Kreatin hat keine Kalorien. Es macht kein Fett. Was passiert: In den ersten Wochen speichern die Muskeln mehr Wasser, weil Kreatin osmotisch aktiv ist. Das ergibt 0,5-2 kg Gewichtszunahme auf der Waage, aber das ist Wasser in den Muskeln, kein Fett. Die Muskeln sehen durch diese Volumenerhöhung sogar füller aus.

"Man muss Kreatin absetzen"

Woher kommt das? Aus der Analogie zu Steroiden, die man absetzt. Bei Kreatin gibt es keine Grundlage dafür. Langzeitstudien über 5+ Jahre zeigen keine negativen Effekte bei dauerhafter Einnahme. Wenn du Kreatin absetzt, sinken die Speicher über 4-6 Wochen auf das Ausgangsniveau. Deine Leistung geht wieder zurück. Das ist alles.

"Kreatin funktioniert nur bei Männern"

Falsch. Frauen profitieren genauso, in manchen Studien sogar stärker, weil Frauen natürlicherweise niedrigere Kreatinspeicher haben. Zusätzlich gibt es interessante Forschung zu Kreatin und hormonellen Effekten bei Frauen, insbesondere in den Wechseljahren.
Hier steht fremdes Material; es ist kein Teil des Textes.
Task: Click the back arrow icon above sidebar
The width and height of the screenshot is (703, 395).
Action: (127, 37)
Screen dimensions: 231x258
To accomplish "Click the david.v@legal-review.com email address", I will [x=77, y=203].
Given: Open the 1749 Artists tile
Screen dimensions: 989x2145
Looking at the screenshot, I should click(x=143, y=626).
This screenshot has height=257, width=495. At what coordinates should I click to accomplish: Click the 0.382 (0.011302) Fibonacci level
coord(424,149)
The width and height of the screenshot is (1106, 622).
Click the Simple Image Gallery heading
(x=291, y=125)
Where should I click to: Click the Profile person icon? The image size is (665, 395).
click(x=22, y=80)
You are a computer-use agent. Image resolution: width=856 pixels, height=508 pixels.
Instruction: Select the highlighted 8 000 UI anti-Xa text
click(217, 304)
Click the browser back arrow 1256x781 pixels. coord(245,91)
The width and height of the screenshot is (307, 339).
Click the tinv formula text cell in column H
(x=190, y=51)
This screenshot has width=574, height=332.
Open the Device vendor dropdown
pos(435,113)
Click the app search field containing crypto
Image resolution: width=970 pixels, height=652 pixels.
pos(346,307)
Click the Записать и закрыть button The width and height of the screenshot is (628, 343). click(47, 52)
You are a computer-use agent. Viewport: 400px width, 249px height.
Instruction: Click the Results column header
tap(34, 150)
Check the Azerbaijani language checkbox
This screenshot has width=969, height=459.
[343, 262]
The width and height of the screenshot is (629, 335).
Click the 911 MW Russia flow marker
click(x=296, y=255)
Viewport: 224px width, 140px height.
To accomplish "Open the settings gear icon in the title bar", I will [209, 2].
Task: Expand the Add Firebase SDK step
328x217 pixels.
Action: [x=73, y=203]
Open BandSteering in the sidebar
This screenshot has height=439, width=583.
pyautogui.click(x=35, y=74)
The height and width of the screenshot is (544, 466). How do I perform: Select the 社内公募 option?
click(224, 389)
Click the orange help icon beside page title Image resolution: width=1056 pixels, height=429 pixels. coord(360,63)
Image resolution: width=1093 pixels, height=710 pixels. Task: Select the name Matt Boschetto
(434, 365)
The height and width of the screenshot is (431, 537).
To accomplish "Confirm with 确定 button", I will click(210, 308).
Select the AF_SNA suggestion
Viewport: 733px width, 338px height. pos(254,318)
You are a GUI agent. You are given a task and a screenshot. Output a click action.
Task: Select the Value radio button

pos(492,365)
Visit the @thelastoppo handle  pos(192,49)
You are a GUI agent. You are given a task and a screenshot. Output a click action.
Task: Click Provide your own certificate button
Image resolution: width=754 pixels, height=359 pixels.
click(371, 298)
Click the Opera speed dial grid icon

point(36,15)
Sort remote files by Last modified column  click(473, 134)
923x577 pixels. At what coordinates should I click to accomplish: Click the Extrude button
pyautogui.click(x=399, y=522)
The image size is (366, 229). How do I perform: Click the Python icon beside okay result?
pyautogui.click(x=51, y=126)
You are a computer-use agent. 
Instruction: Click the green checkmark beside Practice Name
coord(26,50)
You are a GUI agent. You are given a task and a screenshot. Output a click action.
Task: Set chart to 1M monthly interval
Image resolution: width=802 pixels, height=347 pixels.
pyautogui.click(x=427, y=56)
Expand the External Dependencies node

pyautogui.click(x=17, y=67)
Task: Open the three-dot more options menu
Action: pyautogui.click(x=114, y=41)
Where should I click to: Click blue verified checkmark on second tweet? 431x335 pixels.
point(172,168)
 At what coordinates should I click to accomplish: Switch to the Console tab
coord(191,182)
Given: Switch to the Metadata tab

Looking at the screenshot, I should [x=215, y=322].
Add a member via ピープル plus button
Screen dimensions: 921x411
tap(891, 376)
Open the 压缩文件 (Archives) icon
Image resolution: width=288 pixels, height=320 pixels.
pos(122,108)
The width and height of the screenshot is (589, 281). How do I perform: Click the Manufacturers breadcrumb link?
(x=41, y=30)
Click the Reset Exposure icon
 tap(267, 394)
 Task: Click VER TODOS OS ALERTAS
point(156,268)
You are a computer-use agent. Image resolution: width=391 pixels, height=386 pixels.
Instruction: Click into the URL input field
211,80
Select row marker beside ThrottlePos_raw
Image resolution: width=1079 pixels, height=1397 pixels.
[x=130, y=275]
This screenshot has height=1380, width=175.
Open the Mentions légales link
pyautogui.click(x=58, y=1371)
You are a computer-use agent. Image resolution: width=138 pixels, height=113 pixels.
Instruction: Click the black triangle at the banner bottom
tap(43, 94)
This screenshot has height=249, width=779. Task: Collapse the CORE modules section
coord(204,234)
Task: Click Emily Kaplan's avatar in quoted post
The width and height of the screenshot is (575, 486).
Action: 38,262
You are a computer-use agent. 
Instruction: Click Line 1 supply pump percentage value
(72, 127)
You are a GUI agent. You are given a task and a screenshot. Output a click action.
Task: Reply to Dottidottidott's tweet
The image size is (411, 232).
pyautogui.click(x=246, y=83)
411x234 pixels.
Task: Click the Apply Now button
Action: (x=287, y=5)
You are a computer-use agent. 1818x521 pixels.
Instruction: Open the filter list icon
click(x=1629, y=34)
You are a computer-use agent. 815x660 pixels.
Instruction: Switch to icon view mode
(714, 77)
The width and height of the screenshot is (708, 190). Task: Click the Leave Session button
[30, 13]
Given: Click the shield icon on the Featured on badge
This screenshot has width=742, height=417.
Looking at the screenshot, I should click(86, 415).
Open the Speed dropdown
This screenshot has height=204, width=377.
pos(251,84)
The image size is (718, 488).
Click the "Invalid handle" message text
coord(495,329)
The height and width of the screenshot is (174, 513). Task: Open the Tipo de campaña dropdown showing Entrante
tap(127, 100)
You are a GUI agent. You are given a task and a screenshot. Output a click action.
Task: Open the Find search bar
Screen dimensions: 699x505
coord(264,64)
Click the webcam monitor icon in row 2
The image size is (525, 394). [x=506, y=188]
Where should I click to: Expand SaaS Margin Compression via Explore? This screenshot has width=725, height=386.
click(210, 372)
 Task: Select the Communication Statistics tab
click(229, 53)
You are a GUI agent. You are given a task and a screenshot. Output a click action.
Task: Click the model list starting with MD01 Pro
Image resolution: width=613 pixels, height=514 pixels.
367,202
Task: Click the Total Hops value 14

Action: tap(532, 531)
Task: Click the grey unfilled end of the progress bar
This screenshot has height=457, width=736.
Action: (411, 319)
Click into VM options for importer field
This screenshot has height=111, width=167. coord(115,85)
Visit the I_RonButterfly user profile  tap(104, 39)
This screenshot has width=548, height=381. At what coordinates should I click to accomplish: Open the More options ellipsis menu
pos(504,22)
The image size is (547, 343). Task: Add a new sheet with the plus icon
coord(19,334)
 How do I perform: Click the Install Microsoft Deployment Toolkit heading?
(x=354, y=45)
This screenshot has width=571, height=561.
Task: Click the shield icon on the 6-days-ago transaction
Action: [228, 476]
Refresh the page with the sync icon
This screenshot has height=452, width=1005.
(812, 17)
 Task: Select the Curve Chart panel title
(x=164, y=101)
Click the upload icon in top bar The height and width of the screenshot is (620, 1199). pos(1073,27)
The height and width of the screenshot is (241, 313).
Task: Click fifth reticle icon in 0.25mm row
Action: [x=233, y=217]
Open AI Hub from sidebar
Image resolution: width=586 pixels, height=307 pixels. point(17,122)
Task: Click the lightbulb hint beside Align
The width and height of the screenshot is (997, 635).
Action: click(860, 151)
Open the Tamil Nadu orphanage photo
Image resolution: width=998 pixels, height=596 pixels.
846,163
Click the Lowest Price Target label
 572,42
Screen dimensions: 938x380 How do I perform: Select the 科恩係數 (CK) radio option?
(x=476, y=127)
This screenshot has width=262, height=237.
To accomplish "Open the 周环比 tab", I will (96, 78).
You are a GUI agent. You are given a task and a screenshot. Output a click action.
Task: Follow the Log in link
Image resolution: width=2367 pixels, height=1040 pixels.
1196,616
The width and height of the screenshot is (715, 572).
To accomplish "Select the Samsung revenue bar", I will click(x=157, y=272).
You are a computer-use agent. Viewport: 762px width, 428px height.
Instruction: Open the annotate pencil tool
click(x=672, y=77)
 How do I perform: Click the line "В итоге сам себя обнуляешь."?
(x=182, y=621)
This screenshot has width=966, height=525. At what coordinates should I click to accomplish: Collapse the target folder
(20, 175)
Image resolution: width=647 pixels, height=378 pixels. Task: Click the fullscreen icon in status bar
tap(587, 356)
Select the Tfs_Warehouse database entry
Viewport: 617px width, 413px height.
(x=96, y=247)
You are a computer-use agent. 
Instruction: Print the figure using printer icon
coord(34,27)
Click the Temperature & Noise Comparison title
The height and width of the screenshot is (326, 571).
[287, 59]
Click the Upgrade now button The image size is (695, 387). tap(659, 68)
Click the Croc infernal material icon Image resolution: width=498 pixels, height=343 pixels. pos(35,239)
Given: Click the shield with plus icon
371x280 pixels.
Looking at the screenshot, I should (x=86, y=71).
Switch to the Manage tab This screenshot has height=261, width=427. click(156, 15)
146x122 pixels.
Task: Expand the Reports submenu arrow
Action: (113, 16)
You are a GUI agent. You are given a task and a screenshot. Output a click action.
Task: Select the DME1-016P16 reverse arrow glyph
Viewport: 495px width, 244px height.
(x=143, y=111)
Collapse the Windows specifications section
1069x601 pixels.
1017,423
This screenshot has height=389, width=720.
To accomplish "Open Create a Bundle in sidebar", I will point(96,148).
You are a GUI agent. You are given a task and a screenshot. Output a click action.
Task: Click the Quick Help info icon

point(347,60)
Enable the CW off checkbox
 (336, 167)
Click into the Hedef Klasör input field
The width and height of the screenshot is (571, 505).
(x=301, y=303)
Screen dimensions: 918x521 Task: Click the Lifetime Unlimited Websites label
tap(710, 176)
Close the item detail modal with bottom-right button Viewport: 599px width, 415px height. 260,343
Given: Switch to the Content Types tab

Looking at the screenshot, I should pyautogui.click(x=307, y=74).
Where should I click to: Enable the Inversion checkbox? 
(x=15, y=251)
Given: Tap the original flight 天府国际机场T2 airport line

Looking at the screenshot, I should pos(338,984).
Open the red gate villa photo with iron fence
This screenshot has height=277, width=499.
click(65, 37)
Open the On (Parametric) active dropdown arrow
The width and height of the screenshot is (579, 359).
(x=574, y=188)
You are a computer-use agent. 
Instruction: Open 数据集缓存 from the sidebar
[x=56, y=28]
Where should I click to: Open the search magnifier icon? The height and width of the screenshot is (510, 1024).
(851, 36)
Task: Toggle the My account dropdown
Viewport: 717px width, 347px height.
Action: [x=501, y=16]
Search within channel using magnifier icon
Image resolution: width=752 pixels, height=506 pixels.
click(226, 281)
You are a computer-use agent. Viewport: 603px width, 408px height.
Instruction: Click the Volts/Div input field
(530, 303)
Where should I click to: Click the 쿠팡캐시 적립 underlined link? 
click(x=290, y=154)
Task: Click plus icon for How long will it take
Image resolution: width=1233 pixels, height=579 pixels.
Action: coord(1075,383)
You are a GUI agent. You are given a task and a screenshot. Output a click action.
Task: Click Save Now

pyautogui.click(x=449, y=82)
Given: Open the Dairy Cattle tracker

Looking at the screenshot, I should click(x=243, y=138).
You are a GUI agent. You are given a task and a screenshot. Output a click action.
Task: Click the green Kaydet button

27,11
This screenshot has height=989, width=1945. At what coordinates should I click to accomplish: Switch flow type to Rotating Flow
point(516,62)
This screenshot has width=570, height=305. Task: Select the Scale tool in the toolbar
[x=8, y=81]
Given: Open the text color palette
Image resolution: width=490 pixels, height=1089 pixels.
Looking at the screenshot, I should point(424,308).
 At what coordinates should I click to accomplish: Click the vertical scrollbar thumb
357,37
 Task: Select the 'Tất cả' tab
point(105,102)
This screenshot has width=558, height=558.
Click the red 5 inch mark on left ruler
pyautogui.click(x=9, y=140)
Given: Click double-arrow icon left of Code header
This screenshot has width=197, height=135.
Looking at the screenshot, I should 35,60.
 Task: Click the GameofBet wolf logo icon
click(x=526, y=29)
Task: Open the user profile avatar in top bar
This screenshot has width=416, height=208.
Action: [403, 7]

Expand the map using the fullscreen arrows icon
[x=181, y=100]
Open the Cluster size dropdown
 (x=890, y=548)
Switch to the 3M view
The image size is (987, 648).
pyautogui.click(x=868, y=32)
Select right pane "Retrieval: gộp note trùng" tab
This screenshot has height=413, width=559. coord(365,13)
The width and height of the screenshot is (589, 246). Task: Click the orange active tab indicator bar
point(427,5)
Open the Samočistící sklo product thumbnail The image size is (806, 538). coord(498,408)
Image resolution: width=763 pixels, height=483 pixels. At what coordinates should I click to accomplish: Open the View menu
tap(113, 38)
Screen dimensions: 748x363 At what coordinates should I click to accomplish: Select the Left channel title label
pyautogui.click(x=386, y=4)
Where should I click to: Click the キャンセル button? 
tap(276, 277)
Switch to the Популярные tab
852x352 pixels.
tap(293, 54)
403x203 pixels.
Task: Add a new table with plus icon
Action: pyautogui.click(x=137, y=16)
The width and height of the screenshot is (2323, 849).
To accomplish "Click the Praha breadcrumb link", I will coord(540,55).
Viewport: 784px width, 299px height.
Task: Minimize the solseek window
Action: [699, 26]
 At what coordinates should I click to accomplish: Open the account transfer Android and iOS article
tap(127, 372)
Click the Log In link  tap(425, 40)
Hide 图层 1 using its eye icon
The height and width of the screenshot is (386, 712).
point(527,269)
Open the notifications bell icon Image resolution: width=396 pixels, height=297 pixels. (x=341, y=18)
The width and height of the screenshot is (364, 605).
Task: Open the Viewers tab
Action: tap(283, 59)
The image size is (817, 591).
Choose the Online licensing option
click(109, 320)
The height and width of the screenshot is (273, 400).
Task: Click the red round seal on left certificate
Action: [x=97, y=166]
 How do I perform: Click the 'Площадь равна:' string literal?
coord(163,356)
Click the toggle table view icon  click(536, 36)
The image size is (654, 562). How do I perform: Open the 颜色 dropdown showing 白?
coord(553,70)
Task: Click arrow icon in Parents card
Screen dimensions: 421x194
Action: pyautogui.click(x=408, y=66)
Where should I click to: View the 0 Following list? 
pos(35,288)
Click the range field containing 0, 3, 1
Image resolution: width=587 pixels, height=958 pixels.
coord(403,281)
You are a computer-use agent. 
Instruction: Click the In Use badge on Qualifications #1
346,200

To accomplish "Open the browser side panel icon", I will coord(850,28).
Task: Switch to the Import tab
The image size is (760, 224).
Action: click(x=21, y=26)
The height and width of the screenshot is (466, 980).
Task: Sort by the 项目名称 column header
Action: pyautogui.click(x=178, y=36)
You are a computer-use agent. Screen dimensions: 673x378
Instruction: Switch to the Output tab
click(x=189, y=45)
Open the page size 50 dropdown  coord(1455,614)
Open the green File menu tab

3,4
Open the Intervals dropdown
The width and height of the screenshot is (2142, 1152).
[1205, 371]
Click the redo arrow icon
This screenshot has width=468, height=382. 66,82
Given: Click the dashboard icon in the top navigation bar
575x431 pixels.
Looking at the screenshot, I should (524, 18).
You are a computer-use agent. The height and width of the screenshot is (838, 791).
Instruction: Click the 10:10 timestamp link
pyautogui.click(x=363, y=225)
"Kreatin ist nur für Bodybuilder"

Kreatin ist für jeden interessant, der Muskeln und Kraft erhalten will, also besonders für ältere Menschen. Studien zeigen, dass Kreatin Muskelmasse und Kraft bei Senioren erhält, Stürze reduziert und kognitive Funktion verbessert. Es ist eines der wenigen Supplements, das auch für Menschen ohne Leistungsziele sinnvoll ist.